Almost all of the speakers urging a no vote on the moratorium were white, including a large turnout from the Irish-accented Residential Builders Association. A few of them looked genuinely troubled by the issue of families losing their homes and some of them offered suggestions, such as "Legislate against the tenancies-in-common loophole which is driving so many of these evictions, but don't stop building."
There were also a number of unempathetic souls who were intent on proving their point(s) about how economics really works, and their insensitivity to anyone other than themselves was disturbing to watch in this context.
What's happening in San Francisco is not unique, since the same sort of economic drivers are pushing people without enough money out of London, New York, Los Angeles and a host of other cities. There are too many people in the world, their number is increasing by the second, and widening income inequality only exacerbates the stressful situation.
The Mission moratorium was strictly symbolic, an unfortunate tendency of Supervisor Campos, but the anger and despair in the Board chambers last night were real. San Francisco natives just announced that they are getting very restless.
Tuesday, April 14, 2015
Police Murder Protest at SF City Hall
At 2:30 this afternoon, there were assorted clumps of San Francisco policemen surrounding City Hall.
They were on the front steps on Van Ness Avenue, scattered across Civic Center Plaza...
...and stationed on Polk Street between Grove and McAllister Streets.
There was a small protest on the Polk Street stairway entrance to City Hall with signage in Spanish and English decrying racist police executions both locally and nationally.
One of the doorways into City Hall was locked and a few kids were banging loudly on the door.
The doorway adjoining was open, so I walked in and was greeted by a wild scene.
The security checkpoints with metal detectors had been abandoned, while a contingent of Sheriffs stood unmoving at either side of the small crowd of mostly young people creating all the mayhem.
The most surreal sights were the women standing on top of the sheriff's security checkpoint desks leading chants against police brutality.
I walked outside and around the corner to the basement McAllister Street entrance, and was greeted by a pleasant, dreadlocked Sheriff's deputy who said, "I just saw you with your video camera on my security camera, you must have gotten some great shots," and I confessed to only carrying a still camera. I went upstairs through the North Light Court, where a catering operation was being set up for a luxury, private party in City Hall that evening, just another surrealistic detail.
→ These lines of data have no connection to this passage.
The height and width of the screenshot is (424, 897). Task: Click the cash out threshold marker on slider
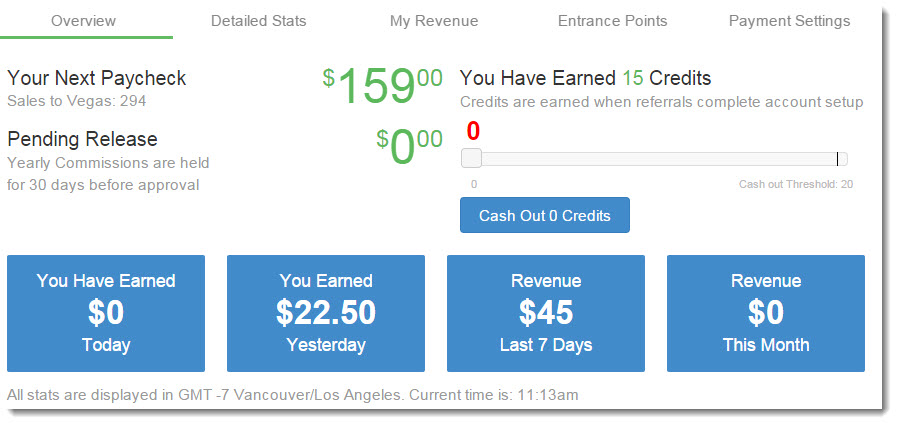point(838,159)
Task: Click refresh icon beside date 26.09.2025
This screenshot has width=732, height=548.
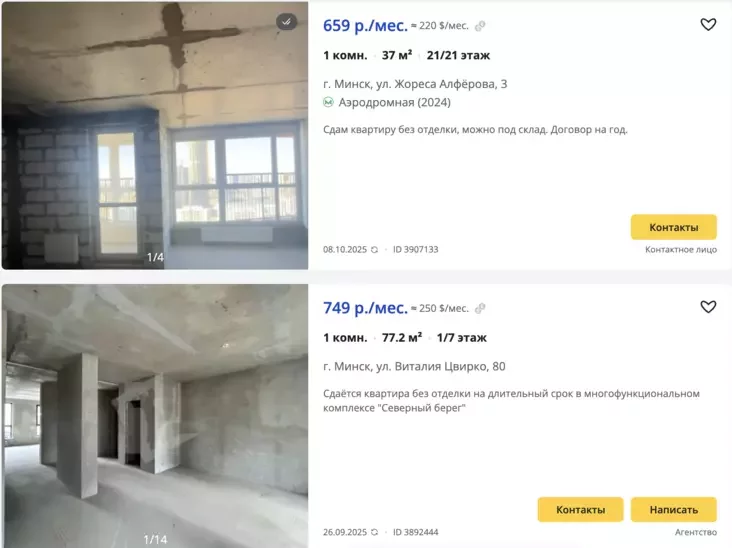Action: tap(374, 532)
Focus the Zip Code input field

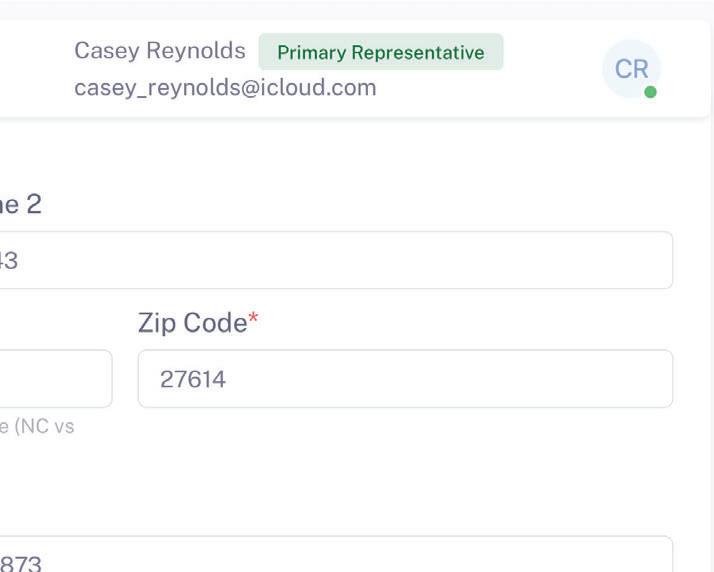tap(404, 379)
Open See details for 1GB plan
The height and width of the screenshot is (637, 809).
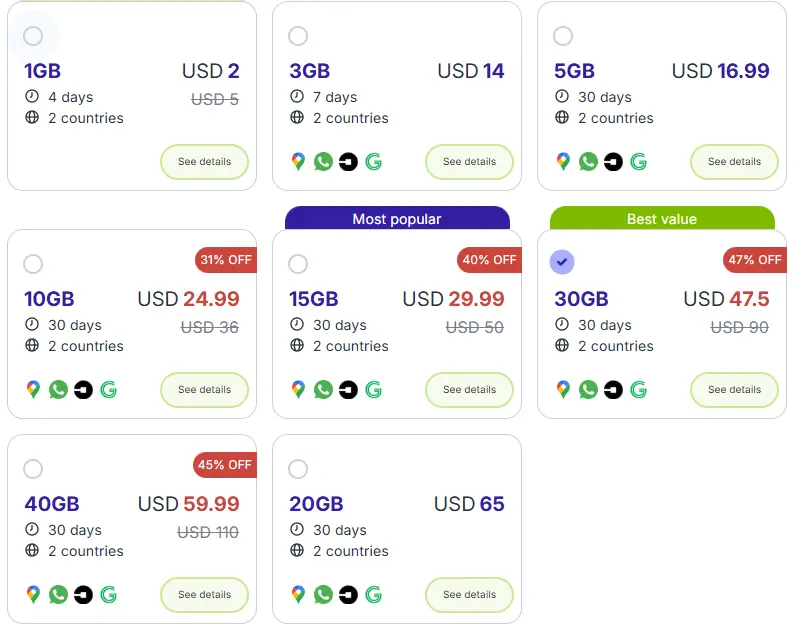pyautogui.click(x=204, y=162)
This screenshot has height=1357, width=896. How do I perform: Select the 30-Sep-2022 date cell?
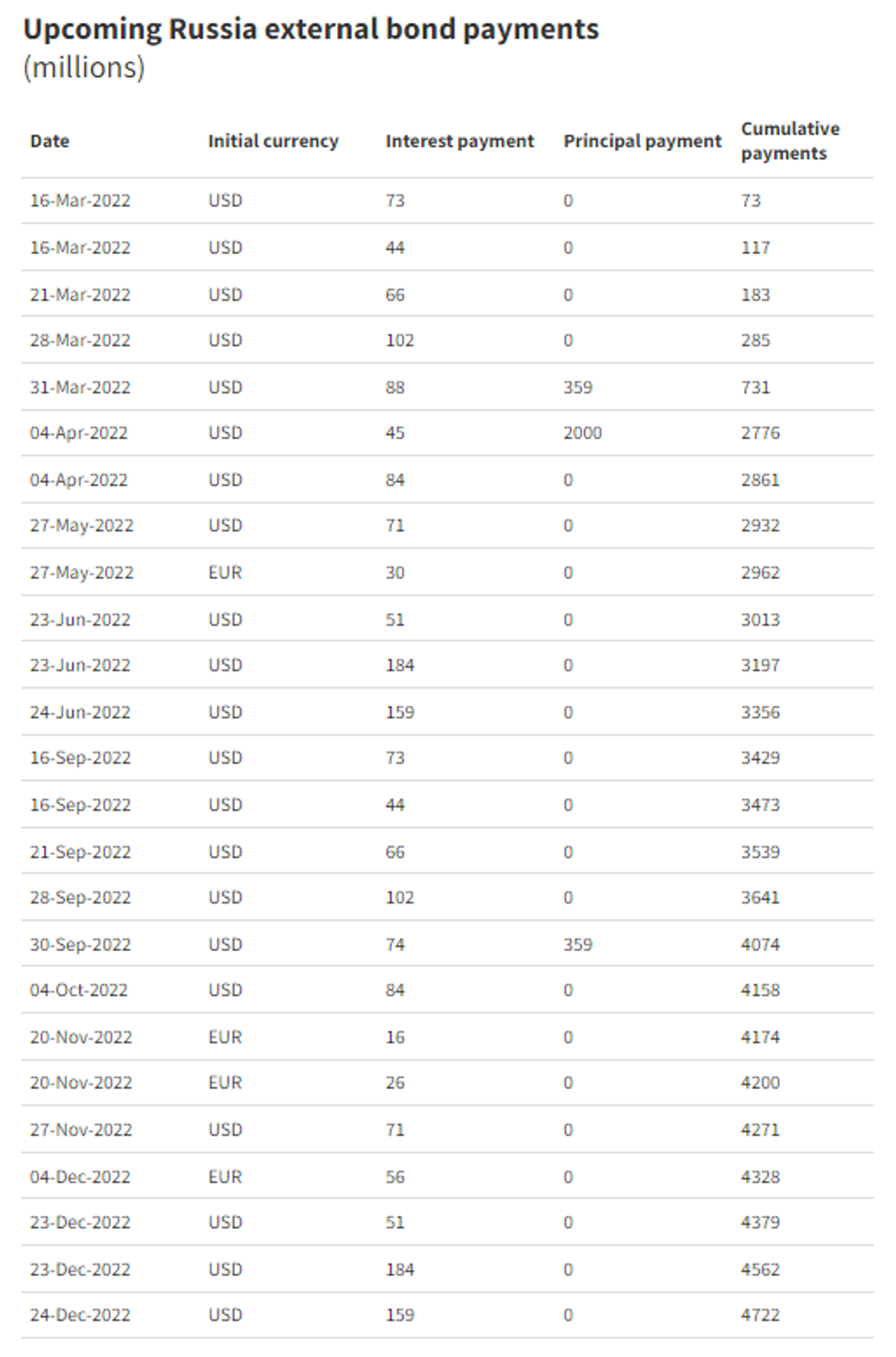click(80, 944)
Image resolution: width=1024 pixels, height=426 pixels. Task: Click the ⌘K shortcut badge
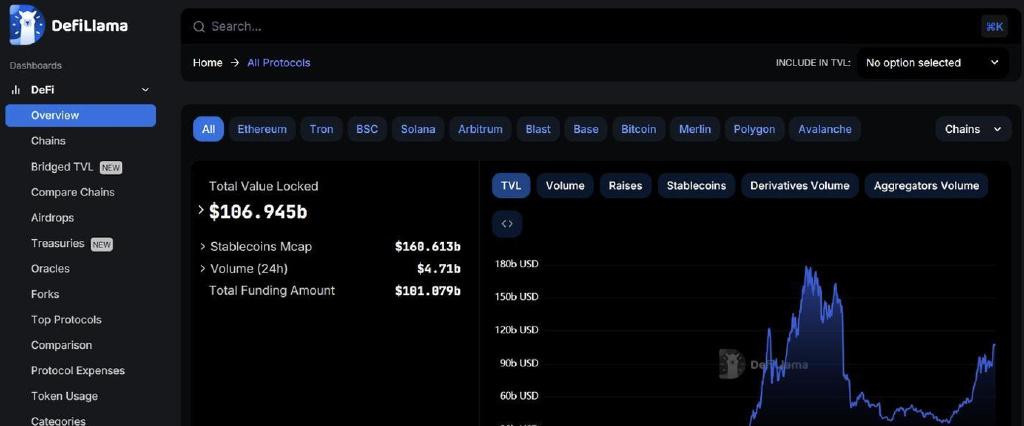pos(994,27)
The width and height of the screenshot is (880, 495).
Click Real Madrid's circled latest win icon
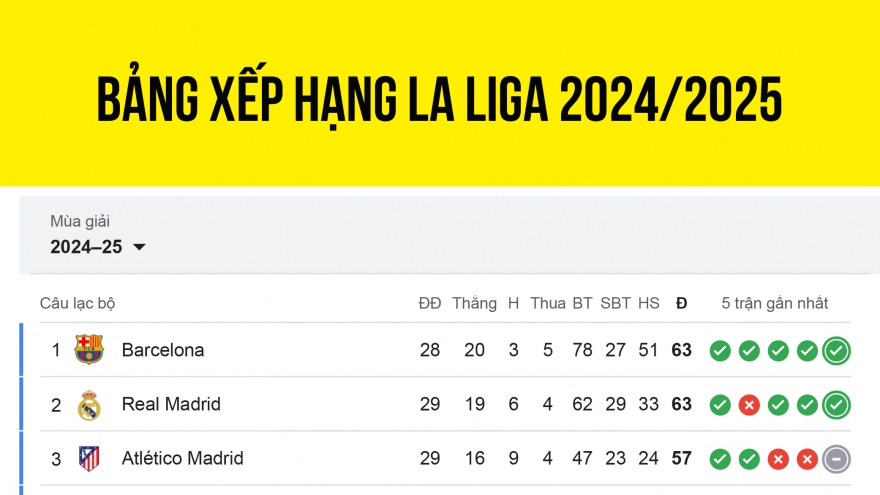[x=836, y=405]
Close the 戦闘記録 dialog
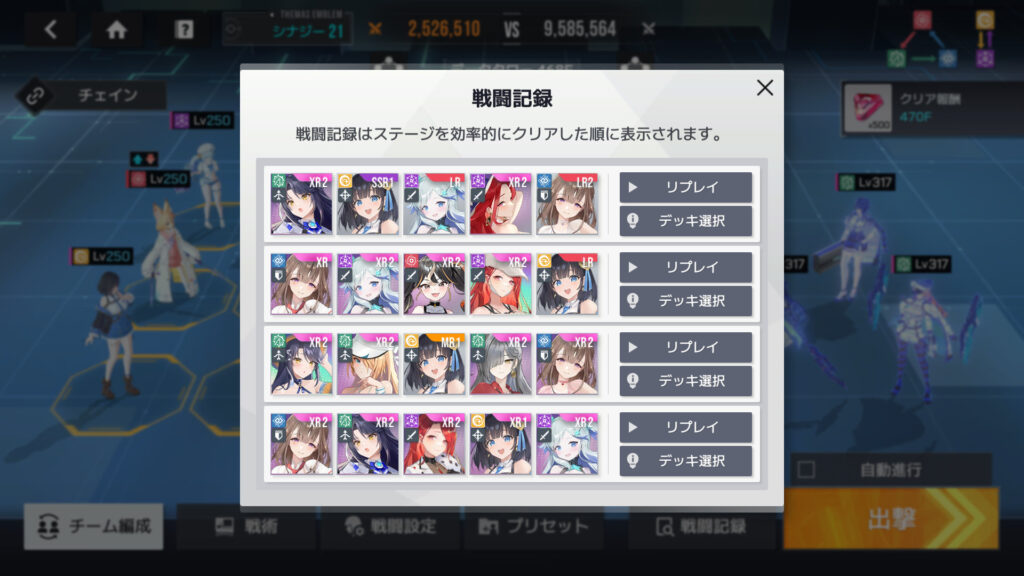This screenshot has height=576, width=1024. point(765,88)
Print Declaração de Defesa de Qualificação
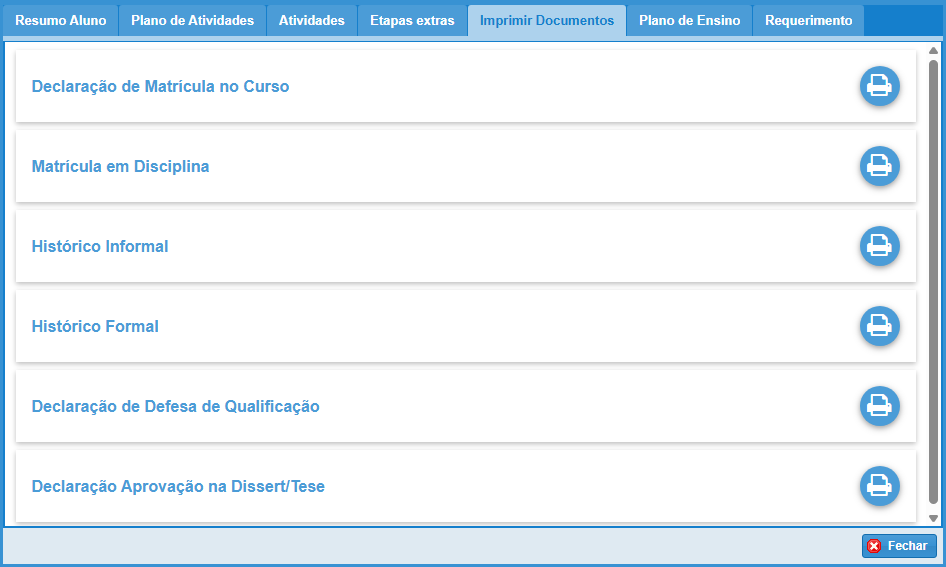Screen dimensions: 946x567 click(x=880, y=406)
The young protestors had arrived at City Hall around 1PM for speeches on the Polk Street stairs, and a number of them had found seating at the weekly 2PM Board of Supervisors meeting on the second floor, and when the meeting started, all hell broke loose with shouting and chants, so that the room was emptied and the Supervisors meeting went into temporary recess. (For an account by Joe Fitzgerald Rodriguez at the SF Examiner, click here.) By 3:00, when I showed up, the meeting had already resumed.
The protest and the mute, unmoving law enforcement presence reached a standoff. The rotunda area needed to be secured so party setup could get underway.
In a heartening postscript, there were a few bright, articulate, young black protestors who made their way into the Board of Supervisors chambers at 3PM and waited until 6PM to testify during two-minute Public Comments, which I just watched on the Channel 26 Government Access station. The speakers nailed the majority of Supervisors, particularly London Breed and Malia Cohen without naming them, to a wall of shame for selling out their constituents so completely.